Records contained in a dataset
__________________________________________________
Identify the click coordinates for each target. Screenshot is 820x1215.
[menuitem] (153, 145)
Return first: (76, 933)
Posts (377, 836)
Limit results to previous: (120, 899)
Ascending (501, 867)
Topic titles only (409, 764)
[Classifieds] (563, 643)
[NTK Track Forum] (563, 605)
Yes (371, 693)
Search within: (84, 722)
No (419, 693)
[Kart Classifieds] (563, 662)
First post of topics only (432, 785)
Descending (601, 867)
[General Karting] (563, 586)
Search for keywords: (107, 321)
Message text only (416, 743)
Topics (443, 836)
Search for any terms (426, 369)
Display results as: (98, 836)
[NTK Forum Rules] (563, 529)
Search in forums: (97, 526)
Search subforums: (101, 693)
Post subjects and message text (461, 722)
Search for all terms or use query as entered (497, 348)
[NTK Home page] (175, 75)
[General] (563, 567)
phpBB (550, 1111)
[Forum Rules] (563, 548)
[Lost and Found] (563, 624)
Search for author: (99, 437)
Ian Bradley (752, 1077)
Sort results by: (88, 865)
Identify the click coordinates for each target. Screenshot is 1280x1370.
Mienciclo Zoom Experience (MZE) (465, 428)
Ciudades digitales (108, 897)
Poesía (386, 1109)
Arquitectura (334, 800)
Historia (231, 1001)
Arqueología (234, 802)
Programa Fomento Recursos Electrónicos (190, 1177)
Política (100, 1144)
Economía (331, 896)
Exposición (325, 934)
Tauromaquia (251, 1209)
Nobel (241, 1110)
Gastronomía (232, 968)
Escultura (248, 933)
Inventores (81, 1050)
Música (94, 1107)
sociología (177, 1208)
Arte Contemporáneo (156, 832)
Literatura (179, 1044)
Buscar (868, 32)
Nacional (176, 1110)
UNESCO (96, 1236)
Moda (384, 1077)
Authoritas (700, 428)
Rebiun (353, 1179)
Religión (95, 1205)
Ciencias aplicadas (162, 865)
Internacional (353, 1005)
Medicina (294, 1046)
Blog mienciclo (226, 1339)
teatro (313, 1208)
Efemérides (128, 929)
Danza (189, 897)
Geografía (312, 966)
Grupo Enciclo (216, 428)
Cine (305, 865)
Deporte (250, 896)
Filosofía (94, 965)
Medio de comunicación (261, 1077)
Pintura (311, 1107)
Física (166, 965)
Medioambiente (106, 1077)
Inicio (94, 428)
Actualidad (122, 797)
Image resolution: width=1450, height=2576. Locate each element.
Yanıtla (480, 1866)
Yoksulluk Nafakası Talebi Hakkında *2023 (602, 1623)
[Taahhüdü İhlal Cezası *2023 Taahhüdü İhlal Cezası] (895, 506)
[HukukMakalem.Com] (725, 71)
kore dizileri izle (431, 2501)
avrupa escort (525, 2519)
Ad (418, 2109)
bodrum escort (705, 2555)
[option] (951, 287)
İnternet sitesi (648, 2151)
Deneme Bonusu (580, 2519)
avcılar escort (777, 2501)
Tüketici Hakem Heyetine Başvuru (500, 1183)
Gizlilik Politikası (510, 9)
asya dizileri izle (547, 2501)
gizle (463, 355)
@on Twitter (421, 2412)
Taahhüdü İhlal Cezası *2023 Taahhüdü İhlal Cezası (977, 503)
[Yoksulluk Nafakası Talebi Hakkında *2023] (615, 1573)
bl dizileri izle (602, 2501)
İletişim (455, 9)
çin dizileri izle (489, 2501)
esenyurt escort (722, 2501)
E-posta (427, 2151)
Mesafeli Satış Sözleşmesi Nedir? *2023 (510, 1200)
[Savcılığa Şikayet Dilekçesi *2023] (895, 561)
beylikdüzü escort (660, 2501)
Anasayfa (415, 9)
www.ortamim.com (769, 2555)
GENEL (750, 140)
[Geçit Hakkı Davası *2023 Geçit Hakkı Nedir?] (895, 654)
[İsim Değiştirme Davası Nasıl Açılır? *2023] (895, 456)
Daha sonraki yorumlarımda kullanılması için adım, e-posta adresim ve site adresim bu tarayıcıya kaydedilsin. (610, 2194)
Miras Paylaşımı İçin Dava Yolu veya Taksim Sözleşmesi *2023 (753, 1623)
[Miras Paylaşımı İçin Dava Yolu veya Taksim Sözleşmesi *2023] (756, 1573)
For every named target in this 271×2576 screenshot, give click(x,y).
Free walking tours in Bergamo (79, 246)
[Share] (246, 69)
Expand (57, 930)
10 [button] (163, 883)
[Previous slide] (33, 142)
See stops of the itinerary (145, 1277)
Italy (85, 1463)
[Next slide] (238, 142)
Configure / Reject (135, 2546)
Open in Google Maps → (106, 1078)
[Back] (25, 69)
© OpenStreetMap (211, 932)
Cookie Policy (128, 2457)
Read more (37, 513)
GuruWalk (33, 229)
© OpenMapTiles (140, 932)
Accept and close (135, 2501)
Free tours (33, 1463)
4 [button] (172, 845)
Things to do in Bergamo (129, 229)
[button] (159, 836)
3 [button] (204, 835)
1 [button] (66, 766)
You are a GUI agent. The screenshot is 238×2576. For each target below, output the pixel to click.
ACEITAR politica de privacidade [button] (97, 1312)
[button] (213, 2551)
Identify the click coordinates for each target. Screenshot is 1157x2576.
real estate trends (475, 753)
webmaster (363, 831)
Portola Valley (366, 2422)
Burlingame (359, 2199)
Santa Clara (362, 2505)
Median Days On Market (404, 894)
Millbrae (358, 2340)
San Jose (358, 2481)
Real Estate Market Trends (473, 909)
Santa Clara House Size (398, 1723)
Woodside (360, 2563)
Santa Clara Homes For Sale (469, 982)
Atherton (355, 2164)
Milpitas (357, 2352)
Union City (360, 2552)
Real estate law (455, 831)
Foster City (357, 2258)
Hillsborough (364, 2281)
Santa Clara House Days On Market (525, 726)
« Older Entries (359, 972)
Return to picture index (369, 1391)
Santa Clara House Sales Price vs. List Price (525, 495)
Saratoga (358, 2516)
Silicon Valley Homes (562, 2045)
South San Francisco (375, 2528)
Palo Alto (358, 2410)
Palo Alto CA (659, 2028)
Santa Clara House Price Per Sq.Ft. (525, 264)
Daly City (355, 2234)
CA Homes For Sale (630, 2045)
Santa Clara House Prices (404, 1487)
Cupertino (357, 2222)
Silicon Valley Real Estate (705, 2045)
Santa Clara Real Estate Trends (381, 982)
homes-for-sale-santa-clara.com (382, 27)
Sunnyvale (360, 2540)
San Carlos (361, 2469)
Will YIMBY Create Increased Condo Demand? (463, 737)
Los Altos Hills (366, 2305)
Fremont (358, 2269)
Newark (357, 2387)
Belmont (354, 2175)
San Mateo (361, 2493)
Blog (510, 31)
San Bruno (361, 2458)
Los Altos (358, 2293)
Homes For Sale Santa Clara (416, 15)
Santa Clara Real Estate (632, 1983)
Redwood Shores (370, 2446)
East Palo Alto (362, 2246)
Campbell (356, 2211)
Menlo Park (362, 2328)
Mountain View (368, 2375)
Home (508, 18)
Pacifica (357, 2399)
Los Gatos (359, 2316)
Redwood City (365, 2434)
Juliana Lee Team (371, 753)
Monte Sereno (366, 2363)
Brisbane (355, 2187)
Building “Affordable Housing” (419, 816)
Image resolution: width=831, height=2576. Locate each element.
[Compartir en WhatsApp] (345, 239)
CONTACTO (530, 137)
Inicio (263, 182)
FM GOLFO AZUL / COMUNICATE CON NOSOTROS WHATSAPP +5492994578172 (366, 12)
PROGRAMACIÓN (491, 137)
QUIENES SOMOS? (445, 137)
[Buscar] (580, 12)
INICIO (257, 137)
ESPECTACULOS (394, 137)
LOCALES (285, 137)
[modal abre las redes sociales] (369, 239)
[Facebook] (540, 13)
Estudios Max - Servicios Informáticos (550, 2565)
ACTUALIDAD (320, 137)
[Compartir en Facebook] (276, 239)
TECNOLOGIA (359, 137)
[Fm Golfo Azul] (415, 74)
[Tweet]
__________________________________________________
-- WHAT THE TASK ASKS --
Give only the lines from the one holding "[HukukMakalem.Com] (725, 71)" through the one holding "Taahhüdü İhlal Cezası *2023 Taahhüdü İhlal Cezası (977, 503)", each restated exactly as it appears above.

-- WRITTEN SOLUTION --
[HukukMakalem.Com] (725, 71)
kore dizileri izle (431, 2501)
avrupa escort (525, 2519)
Ad (418, 2109)
bodrum escort (705, 2555)
[option] (951, 287)
İnternet sitesi (648, 2151)
Deneme Bonusu (580, 2519)
avcılar escort (777, 2501)
Tüketici Hakem Heyetine Başvuru (500, 1183)
Gizlilik Politikası (510, 9)
asya dizileri izle (547, 2501)
gizle (463, 355)
@on Twitter (421, 2412)
Taahhüdü İhlal Cezası *2023 Taahhüdü İhlal Cezası (977, 503)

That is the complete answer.